■ **What to work on**
Without skipping a line, reproduce the entries exactly.

* * *

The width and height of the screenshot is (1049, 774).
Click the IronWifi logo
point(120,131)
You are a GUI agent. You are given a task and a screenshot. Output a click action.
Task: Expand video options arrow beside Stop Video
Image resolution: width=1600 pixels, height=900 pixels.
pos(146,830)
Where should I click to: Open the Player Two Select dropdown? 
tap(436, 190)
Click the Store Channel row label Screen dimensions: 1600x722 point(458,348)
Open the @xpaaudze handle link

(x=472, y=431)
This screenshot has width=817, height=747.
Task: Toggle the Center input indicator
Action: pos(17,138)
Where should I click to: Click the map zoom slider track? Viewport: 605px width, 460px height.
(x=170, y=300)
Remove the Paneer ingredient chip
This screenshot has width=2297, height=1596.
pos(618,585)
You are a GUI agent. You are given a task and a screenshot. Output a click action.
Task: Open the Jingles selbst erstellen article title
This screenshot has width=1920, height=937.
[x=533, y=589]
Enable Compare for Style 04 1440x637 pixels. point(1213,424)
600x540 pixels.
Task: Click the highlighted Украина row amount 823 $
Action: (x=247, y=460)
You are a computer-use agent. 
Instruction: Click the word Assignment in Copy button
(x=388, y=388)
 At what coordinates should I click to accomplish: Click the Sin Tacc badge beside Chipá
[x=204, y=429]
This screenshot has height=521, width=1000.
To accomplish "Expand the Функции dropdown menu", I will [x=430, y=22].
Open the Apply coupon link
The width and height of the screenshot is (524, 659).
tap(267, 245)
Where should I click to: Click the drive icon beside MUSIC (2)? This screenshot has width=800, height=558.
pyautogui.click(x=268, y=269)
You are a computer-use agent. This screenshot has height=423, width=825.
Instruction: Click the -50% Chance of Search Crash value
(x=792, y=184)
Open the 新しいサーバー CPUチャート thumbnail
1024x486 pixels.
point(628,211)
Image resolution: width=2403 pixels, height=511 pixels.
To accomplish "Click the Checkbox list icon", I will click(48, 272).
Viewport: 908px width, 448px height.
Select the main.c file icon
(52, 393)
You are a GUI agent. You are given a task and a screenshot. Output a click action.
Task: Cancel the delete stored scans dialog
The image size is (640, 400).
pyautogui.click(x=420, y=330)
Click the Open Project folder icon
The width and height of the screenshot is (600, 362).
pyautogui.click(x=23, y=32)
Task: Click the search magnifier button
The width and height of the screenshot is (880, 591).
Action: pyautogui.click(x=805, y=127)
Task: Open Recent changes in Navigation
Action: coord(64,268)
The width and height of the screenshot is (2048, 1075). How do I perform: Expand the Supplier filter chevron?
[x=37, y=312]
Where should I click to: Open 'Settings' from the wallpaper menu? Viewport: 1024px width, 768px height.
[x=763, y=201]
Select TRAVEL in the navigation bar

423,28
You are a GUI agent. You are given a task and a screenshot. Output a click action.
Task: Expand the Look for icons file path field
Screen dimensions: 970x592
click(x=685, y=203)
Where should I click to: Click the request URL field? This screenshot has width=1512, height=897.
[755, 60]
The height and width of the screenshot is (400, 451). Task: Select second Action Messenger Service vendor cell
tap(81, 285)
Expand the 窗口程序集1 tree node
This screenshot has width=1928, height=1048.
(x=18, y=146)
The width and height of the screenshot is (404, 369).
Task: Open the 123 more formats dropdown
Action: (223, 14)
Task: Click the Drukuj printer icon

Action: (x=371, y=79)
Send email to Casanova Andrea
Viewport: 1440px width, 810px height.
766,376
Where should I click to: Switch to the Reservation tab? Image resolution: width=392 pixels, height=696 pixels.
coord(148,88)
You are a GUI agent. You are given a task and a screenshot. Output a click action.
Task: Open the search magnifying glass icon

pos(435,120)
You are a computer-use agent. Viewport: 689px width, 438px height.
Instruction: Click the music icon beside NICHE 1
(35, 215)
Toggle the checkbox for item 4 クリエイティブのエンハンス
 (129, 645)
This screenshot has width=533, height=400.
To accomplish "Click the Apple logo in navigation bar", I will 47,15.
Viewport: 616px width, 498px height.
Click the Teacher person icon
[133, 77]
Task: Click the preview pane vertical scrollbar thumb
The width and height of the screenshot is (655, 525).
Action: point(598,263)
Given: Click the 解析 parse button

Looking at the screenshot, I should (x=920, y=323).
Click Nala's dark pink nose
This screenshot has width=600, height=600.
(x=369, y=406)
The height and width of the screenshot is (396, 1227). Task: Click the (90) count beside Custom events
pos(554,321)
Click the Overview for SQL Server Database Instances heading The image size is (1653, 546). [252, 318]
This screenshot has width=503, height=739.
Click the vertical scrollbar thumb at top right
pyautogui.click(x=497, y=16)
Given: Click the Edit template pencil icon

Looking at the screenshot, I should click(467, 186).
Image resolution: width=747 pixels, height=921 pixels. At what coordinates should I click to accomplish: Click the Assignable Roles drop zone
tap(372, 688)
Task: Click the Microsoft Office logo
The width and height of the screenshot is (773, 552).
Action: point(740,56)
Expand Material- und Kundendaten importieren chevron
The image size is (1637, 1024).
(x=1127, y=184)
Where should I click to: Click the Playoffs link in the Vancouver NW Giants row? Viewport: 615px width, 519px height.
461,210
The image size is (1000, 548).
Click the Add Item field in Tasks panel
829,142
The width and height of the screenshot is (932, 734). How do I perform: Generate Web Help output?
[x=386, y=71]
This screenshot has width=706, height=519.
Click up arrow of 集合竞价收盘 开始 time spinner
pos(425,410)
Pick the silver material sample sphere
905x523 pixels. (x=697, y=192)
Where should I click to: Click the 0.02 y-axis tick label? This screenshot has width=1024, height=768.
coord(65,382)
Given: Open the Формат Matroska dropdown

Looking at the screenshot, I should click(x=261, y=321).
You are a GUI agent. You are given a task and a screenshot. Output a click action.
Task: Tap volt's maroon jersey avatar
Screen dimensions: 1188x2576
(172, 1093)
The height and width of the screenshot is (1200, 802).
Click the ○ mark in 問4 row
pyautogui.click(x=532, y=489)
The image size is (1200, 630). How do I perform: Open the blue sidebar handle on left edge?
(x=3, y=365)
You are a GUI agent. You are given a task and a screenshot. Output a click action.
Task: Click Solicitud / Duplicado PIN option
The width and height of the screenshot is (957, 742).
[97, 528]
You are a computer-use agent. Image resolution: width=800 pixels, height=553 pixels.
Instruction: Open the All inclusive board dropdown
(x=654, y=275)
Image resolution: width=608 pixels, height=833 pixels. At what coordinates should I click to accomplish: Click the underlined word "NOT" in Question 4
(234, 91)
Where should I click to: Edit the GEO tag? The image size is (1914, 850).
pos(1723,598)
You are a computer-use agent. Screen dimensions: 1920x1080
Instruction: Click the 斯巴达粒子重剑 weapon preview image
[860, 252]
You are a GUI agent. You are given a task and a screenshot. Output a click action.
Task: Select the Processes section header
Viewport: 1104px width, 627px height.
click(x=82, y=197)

* * *

■ **Response**
The width and height of the screenshot is (1049, 774).
Click the IronWifi logo
point(120,131)
You are a GUI agent. You are given a task and a screenshot. Output a click action.
Task: Expand video options arrow beside Stop Video
Image resolution: width=1600 pixels, height=900 pixels.
pos(146,830)
Where should I click to: Open the Player Two Select dropdown? 
tap(436, 190)
Click the Store Channel row label Screen dimensions: 1600x722 point(458,348)
Open the @xpaaudze handle link

(x=472, y=431)
This screenshot has width=817, height=747.
Task: Toggle the Center input indicator
Action: pos(17,138)
Where should I click to: Click the map zoom slider track? Viewport: 605px width, 460px height.
(x=170, y=300)
Remove the Paneer ingredient chip
This screenshot has width=2297, height=1596.
pos(618,585)
You are a GUI agent. You are given a task and a screenshot. Output a click action.
Task: Open the Jingles selbst erstellen article title
This screenshot has width=1920, height=937.
[x=533, y=589]
Enable Compare for Style 04 1440x637 pixels. point(1213,424)
600x540 pixels.
Task: Click the highlighted Украина row amount 823 $
Action: (x=247, y=460)
You are a computer-use agent. 
Instruction: Click the word Assignment in Copy button
(x=388, y=388)
 At what coordinates should I click to accomplish: Click the Sin Tacc badge beside Chipá
[x=204, y=429]
This screenshot has height=521, width=1000.
To accomplish "Expand the Функции dropdown menu", I will [x=430, y=22].
Open the Apply coupon link
The width and height of the screenshot is (524, 659).
tap(267, 245)
Where should I click to: Click the drive icon beside MUSIC (2)? This screenshot has width=800, height=558.
pyautogui.click(x=268, y=269)
You are a computer-use agent. This screenshot has height=423, width=825.
Instruction: Click the -50% Chance of Search Crash value
(x=792, y=184)
Open the 新しいサーバー CPUチャート thumbnail
1024x486 pixels.
point(628,211)
Image resolution: width=2403 pixels, height=511 pixels.
To accomplish "Click the Checkbox list icon", I will click(48, 272).
Viewport: 908px width, 448px height.
Select the main.c file icon
(52, 393)
You are a GUI agent. You are given a task and a screenshot. Output a click action.
Task: Cancel the delete stored scans dialog
The image size is (640, 400).
pyautogui.click(x=420, y=330)
Click the Open Project folder icon
The width and height of the screenshot is (600, 362).
pyautogui.click(x=23, y=32)
Task: Click the search magnifier button
The width and height of the screenshot is (880, 591).
Action: pyautogui.click(x=805, y=127)
Task: Open Recent changes in Navigation
Action: coord(64,268)
The width and height of the screenshot is (2048, 1075). How do I perform: Expand the Supplier filter chevron?
[x=37, y=312]
Where should I click to: Open 'Settings' from the wallpaper menu? Viewport: 1024px width, 768px height.
[x=763, y=201]
Select TRAVEL in the navigation bar

423,28
You are a GUI agent. You are given a task and a screenshot. Output a click action.
Task: Expand the Look for icons file path field
Screen dimensions: 970x592
click(x=685, y=203)
Where should I click to: Click the request URL field? This screenshot has width=1512, height=897.
[755, 60]
The height and width of the screenshot is (400, 451). Task: Select second Action Messenger Service vendor cell
tap(81, 285)
Expand the 窗口程序集1 tree node
This screenshot has width=1928, height=1048.
(x=18, y=146)
The width and height of the screenshot is (404, 369).
Task: Open the 123 more formats dropdown
Action: (223, 14)
Task: Click the Drukuj printer icon

Action: (x=371, y=79)
Send email to Casanova Andrea
Viewport: 1440px width, 810px height.
766,376
Where should I click to: Switch to the Reservation tab? Image resolution: width=392 pixels, height=696 pixels.
coord(148,88)
You are a GUI agent. You are given a task and a screenshot. Output a click action.
Task: Open the search magnifying glass icon

pos(435,120)
You are a computer-use agent. Viewport: 689px width, 438px height.
Instruction: Click the music icon beside NICHE 1
(35, 215)
Toggle the checkbox for item 4 クリエイティブのエンハンス
 (129, 645)
This screenshot has width=533, height=400.
To accomplish "Click the Apple logo in navigation bar", I will 47,15.
Viewport: 616px width, 498px height.
Click the Teacher person icon
[133, 77]
Task: Click the preview pane vertical scrollbar thumb
The width and height of the screenshot is (655, 525).
Action: point(598,263)
Given: Click the 解析 parse button

Looking at the screenshot, I should (x=920, y=323).
Click Nala's dark pink nose
This screenshot has width=600, height=600.
(x=369, y=406)
The height and width of the screenshot is (396, 1227). Task: Click the (90) count beside Custom events
pos(554,321)
Click the Overview for SQL Server Database Instances heading The image size is (1653, 546). [252, 318]
This screenshot has width=503, height=739.
Click the vertical scrollbar thumb at top right
pyautogui.click(x=497, y=16)
Given: Click the Edit template pencil icon

Looking at the screenshot, I should click(467, 186).
Image resolution: width=747 pixels, height=921 pixels. At what coordinates should I click to accomplish: Click the Assignable Roles drop zone
tap(372, 688)
Task: Click the Microsoft Office logo
The width and height of the screenshot is (773, 552).
Action: point(740,56)
Expand Material- und Kundendaten importieren chevron
The image size is (1637, 1024).
(x=1127, y=184)
Where should I click to: Click the Playoffs link in the Vancouver NW Giants row? Viewport: 615px width, 519px height.
461,210
The image size is (1000, 548).
Click the Add Item field in Tasks panel
829,142
The width and height of the screenshot is (932, 734). How do I perform: Generate Web Help output?
[x=386, y=71]
This screenshot has width=706, height=519.
Click up arrow of 集合竞价收盘 开始 time spinner
pos(425,410)
Pick the silver material sample sphere
905x523 pixels. (x=697, y=192)
Where should I click to: Click the 0.02 y-axis tick label? This screenshot has width=1024, height=768.
coord(65,382)
Given: Open the Формат Matroska dropdown

Looking at the screenshot, I should click(x=261, y=321).
You are a GUI agent. You are given a task and a screenshot. Output a click action.
Task: Tap volt's maroon jersey avatar
Screen dimensions: 1188x2576
(172, 1093)
The height and width of the screenshot is (1200, 802).
Click the ○ mark in 問4 row
pyautogui.click(x=532, y=489)
The image size is (1200, 630). How do I perform: Open the blue sidebar handle on left edge?
(x=3, y=365)
You are a GUI agent. You are given a task and a screenshot. Output a click action.
Task: Click Solicitud / Duplicado PIN option
The width and height of the screenshot is (957, 742).
[97, 528]
You are a computer-use agent. Image resolution: width=800 pixels, height=553 pixels.
Instruction: Open the All inclusive board dropdown
(x=654, y=275)
Image resolution: width=608 pixels, height=833 pixels. At what coordinates should I click to accomplish: Click the underlined word "NOT" in Question 4
(234, 91)
Where should I click to: Edit the GEO tag? The image size is (1914, 850).
pos(1723,598)
You are a computer-use agent. Screen dimensions: 1920x1080
Instruction: Click the 斯巴达粒子重剑 weapon preview image
[860, 252]
You are a GUI agent. You are given a task and a screenshot. Output a click action.
Task: Select the Processes section header
Viewport: 1104px width, 627px height.
click(x=82, y=197)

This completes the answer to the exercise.